Single atom iron carbons supported Pd-Ni-P nanoalloy as a multifunctional electrocatalyst for alcohol oxidation

Exploring high-performance and multifunctional electrocatalysts for alcohols oxidation is the key to develop alkaline fuel cells. Herein, we prepared a novel palladium-nickel-phosphorus catalyst supported on single atom iron carbons (SAICs) with different diam-eter sizes (1000 nm, 200 nm, 100 nm, 50 nm, and 20 nm), which were synthesized by direct carbonization of Fe-doped Zeolitic Imidazolate Framework-8 (ZIF-8). Electrochemical tests reveal that the as-prepared PdNiP/50nmSAIC exhibited excellent electrooxidation activity and stability to the various alcohols (methanol, glycerol, and especially ethylene glycol) electrooxidation in the alkaline solution, which is much higher than that of commercial Pd/ C and other advanced Pd-based catalysts. Meanwhile, the rotating disk electrode (RDE) and CO-stripping results proves that PdNiP/50nmSAIC possesses a faster kinetic process of ethylene glycol oxidation and enhanced anti-CO poisoning ability. Our efforts provide a new strategy for the development of MOFs-derived multielement electrocatalyst with excellent activity and stability, and a bright future for alcohol oxidation. (c) 2022 Hydrogen Energy Publications LLC. Published by Elsevier Ltd.
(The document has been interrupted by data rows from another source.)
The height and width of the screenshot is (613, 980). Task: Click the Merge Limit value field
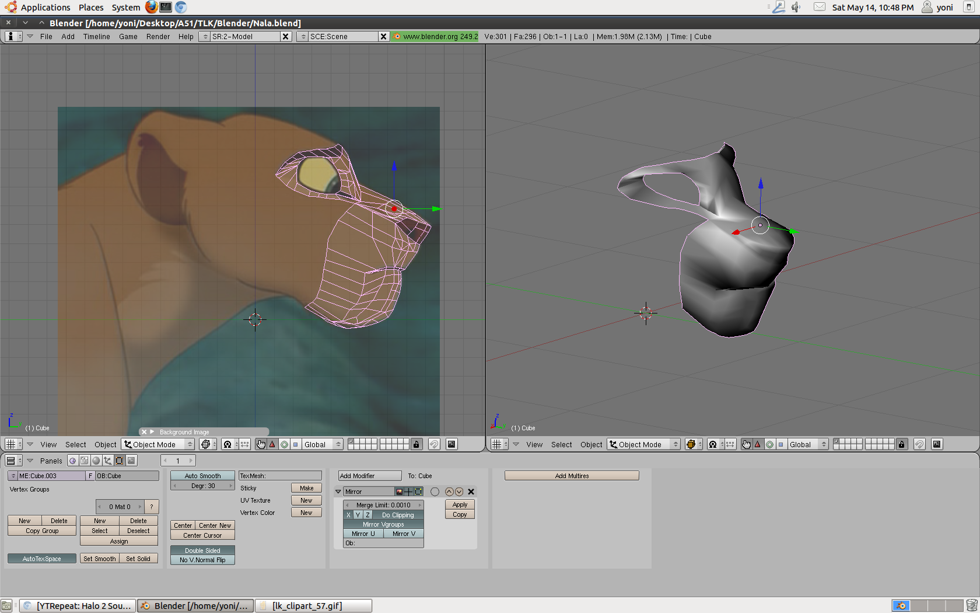pyautogui.click(x=383, y=505)
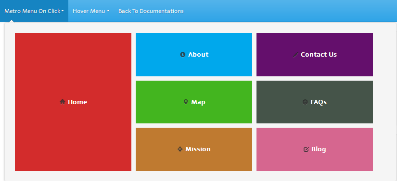Click the info circle icon beside About
Viewport: 397px width, 181px height.
tap(183, 55)
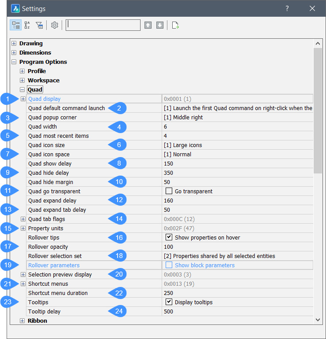
Task: Toggle the Display tooltips checkbox
Action: (x=168, y=302)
All rights reserved.

Automated summary

In this study, a novel palladium-nickel-phosphorus catalyst supported on single atom iron carbons (SAICs) with different diameter sizes (1000 nm, 200 nm, 100 nm, 50 nm, and 20 nm) was prepared. The electrochemical tests showed that the as-prepared PdNiP/50nmSAIC exhibited excellent electrooxidation activity and stability for various alcohols (methanol, glycerol, and specially ethylene glycol) in alkaline solution, surpassing that of commercial Pd/C and other advanced Pd-based catalysts. Furthermore, the PdNiP/50nmSAIC also demonstrated faster kinetic process of ethylene glycol oxidation and enhanced anti-CO poisoning ability. This study provides a new strategy for the development of MOFs-derived multielement electrocatalyst with excellent activity and stability, and a promising future for alcohol oxidation.